Lakin 50 bin Gazzeliyi öldürerek Filistinlileri korkutamayan, korkutup kaçıramayan Tel Aviv yönetimi bu defa Lübnan Hizbullahı'nı korkutmayı deniyor.

Daha şimdiden onlarca ölü, yüzlerce ağır yaralı, üç bine yakın yaralı var.

Endişeye yol açan asıl şey ise bu saldırının bildik terör eylemlerinden farklı olması. Siber alanda ilk kez sistemler, hesaplar, paylaşımlar tahrip edilerek değil bizatihi aygıtlar patlatılarak bir saldırı yapıldı çünkü.

Üstelik uzmanlar, yazılımı yerli olmayan bataryalı her tür cihazın kullanıcısı için tehlike oluşturduğunu söylüyor. Bu dehşet verici bir yeni durum.

***

Tam bu noktada savunma sanayiinde atılan millileşme adımlarının ne kadar yerinde ve zamanında olduğunu düşünmeden edemiyor insan.
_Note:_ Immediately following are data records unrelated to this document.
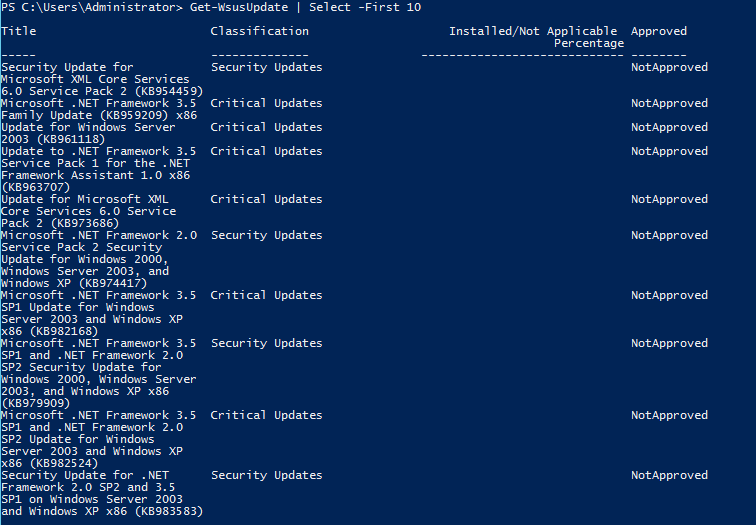Viewport: 756px width, 525px height.
Task: Click NotApproved status for KB983583 row
Action: (x=669, y=475)
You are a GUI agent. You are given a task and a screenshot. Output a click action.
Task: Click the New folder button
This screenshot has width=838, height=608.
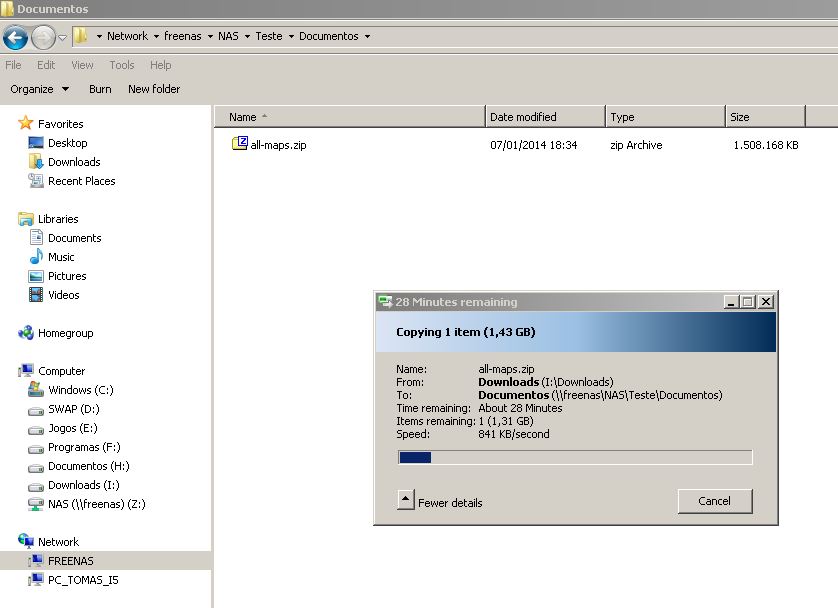coord(154,89)
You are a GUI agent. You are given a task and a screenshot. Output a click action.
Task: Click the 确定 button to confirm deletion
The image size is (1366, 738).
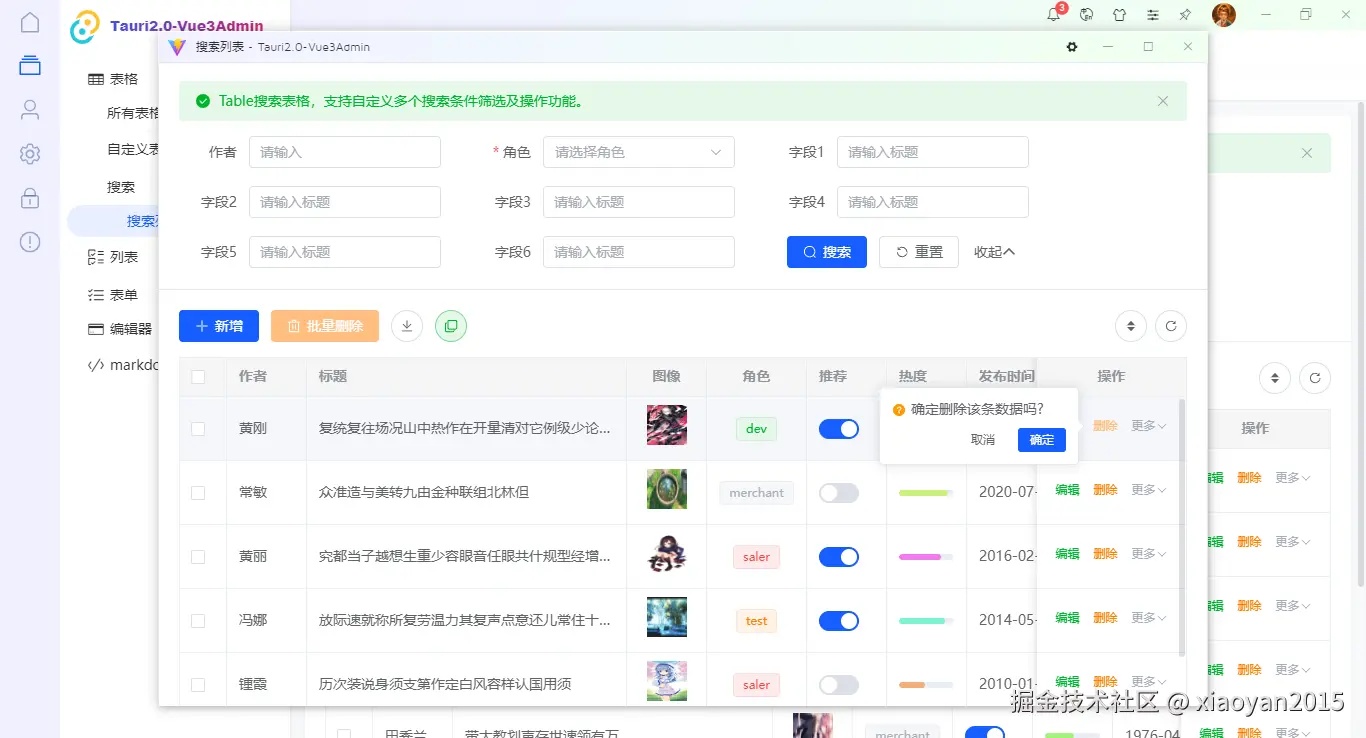tap(1041, 439)
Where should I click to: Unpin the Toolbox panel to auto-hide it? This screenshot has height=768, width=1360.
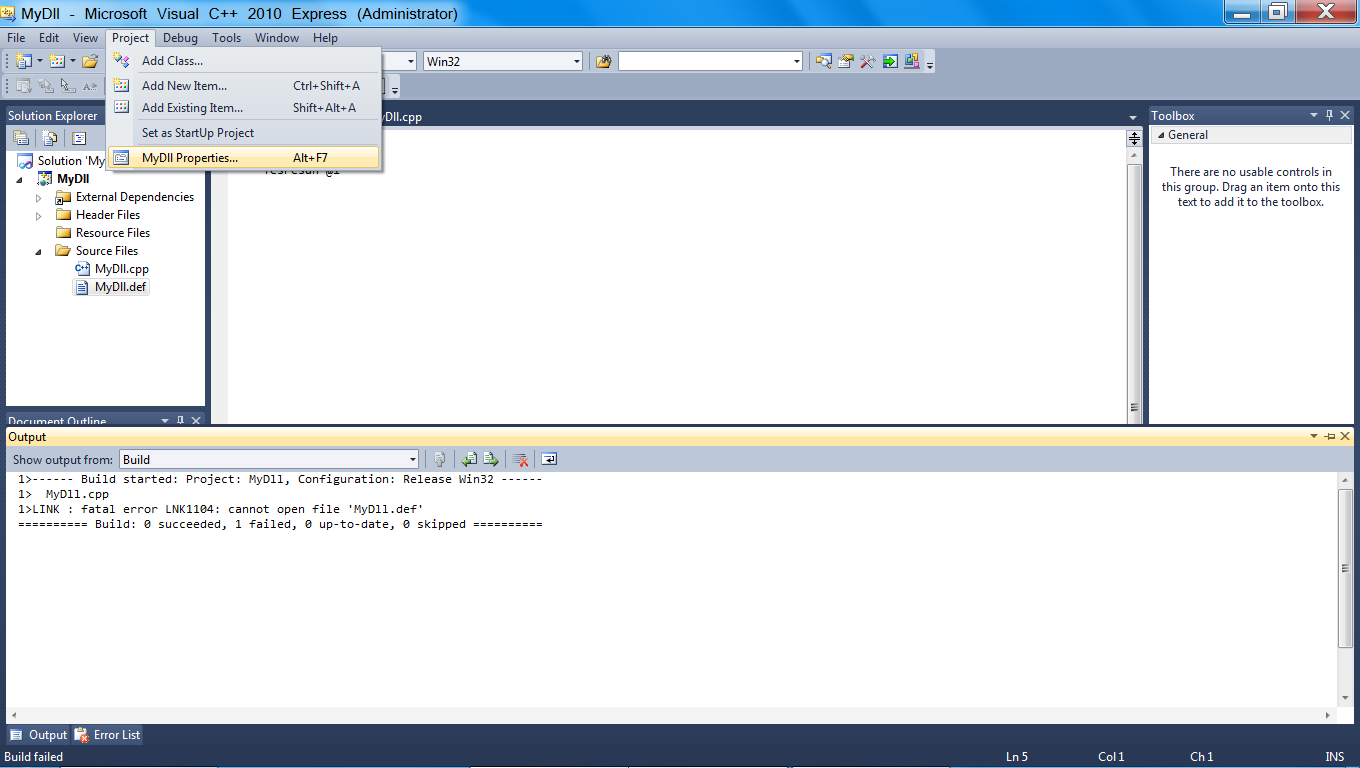click(1328, 114)
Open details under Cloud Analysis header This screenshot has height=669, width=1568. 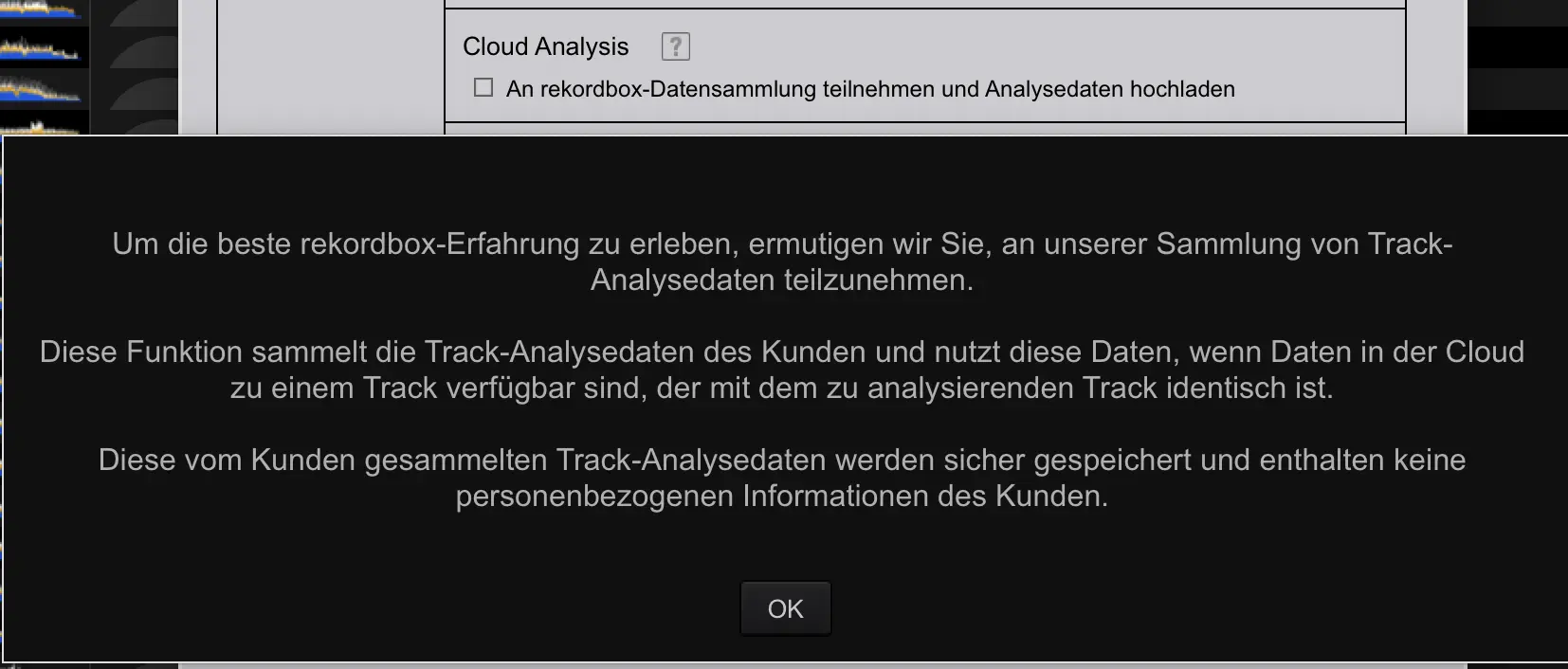point(545,45)
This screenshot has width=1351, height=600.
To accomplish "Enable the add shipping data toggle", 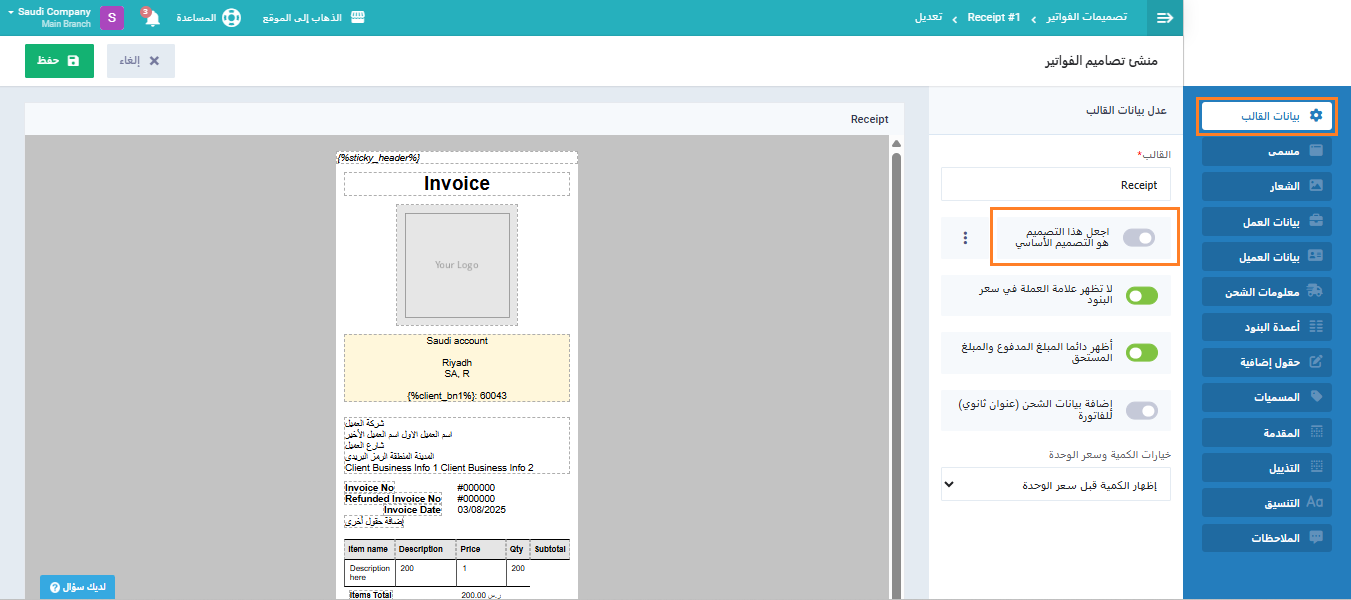I will pos(1141,410).
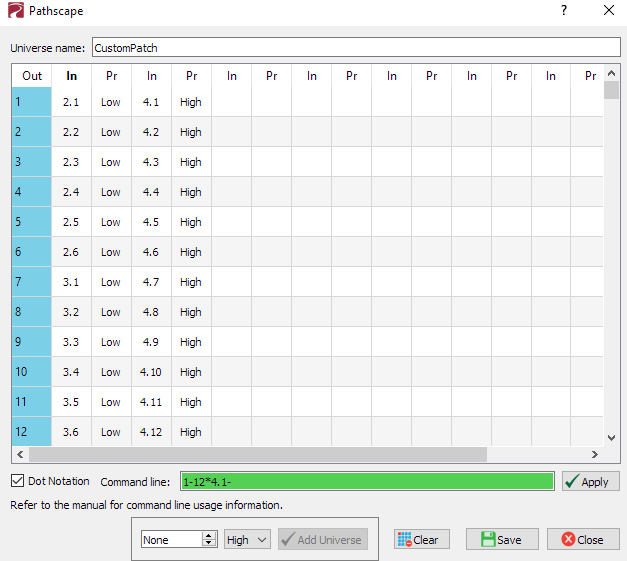Click the cell containing 4.10

(151, 372)
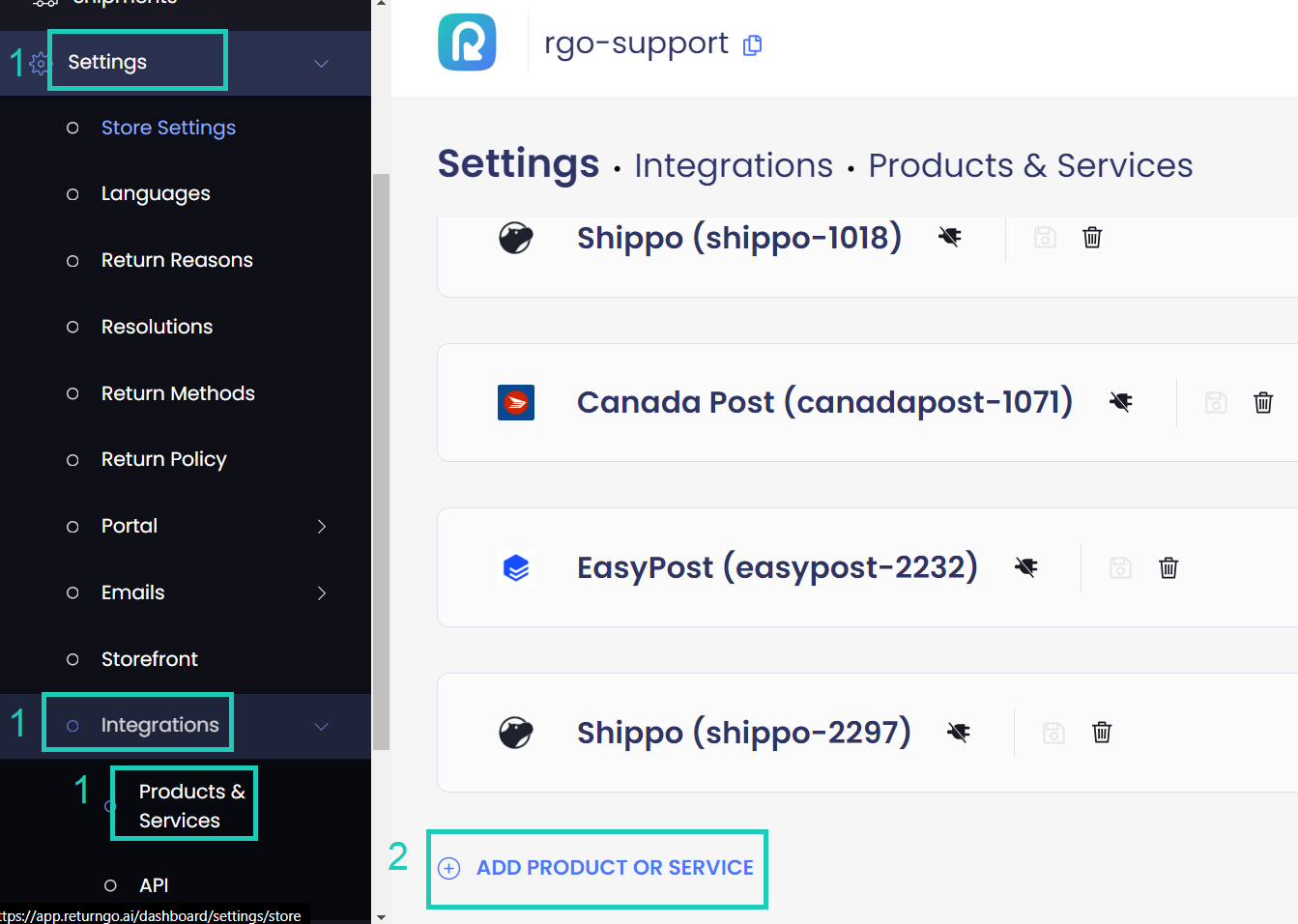Viewport: 1298px width, 924px height.
Task: Copy the store name using the copy icon
Action: click(752, 45)
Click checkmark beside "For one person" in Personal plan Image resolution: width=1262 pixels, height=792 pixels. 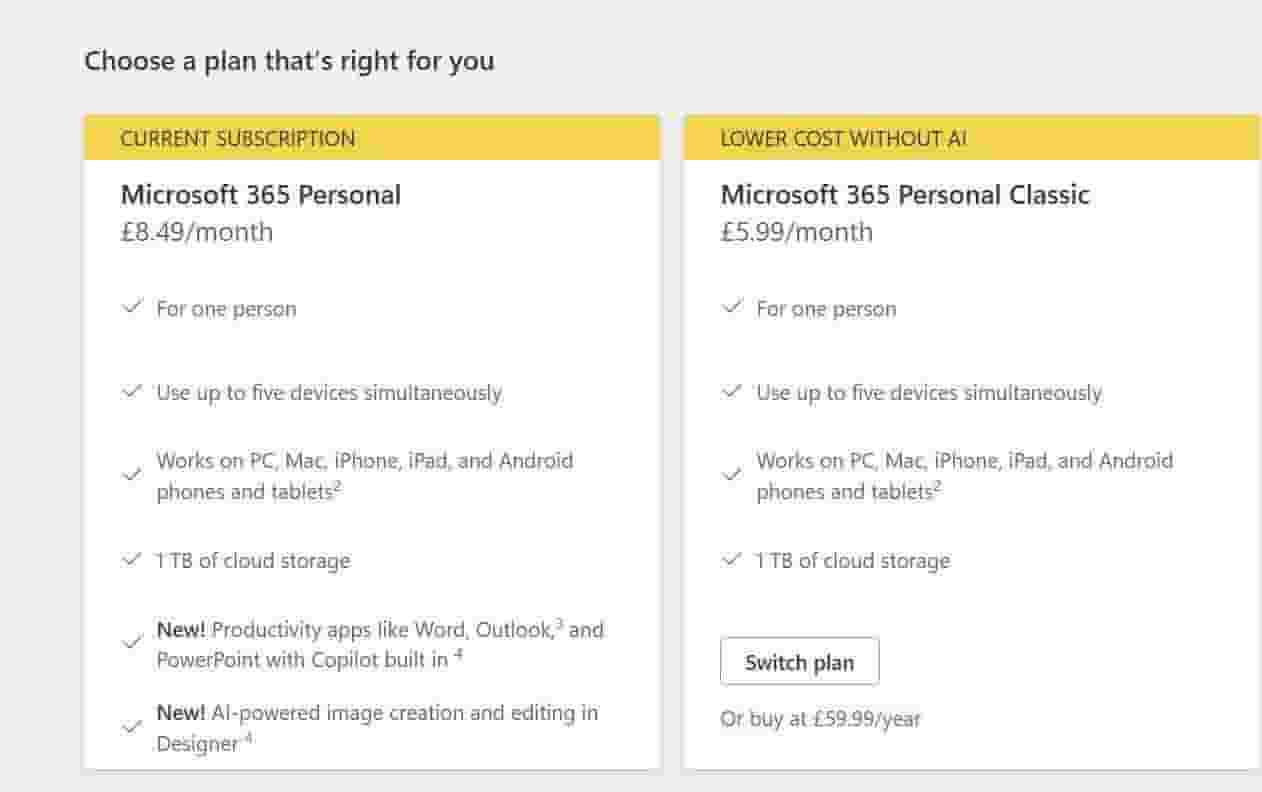pyautogui.click(x=131, y=307)
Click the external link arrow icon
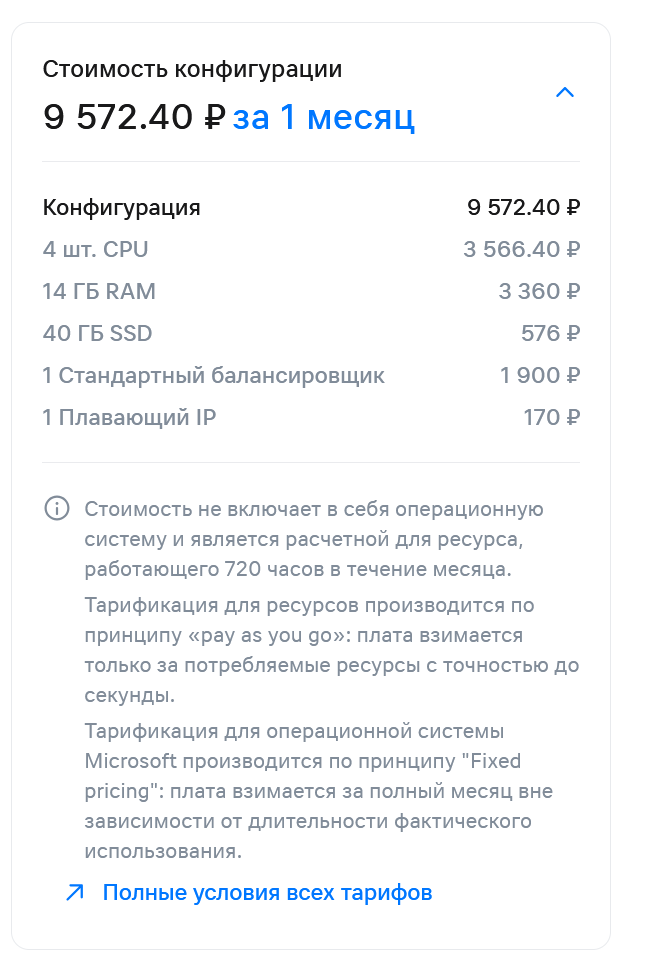 [75, 892]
Devlete ait Aselsan Havelsan gibi kuruluşlar da Baykar gibi özel şirketler de büyük bir çabayla güçlendirdi Türkiye'yi.

Yazılımı ve yapımı yerli olan yüksek teknoloji ürünlerini, hibrit silahları, savaş uçaklarını, gemileri üretmekle kalmayıp ihraç da ediyor artık Türkiye.

Bu başarıda payı ve imzası olan Selçuk Bayraktar'ın bir kaç gün önce tam da bu konuya dikkat çeken paylaşımları taşıdığı vizyona işarettir.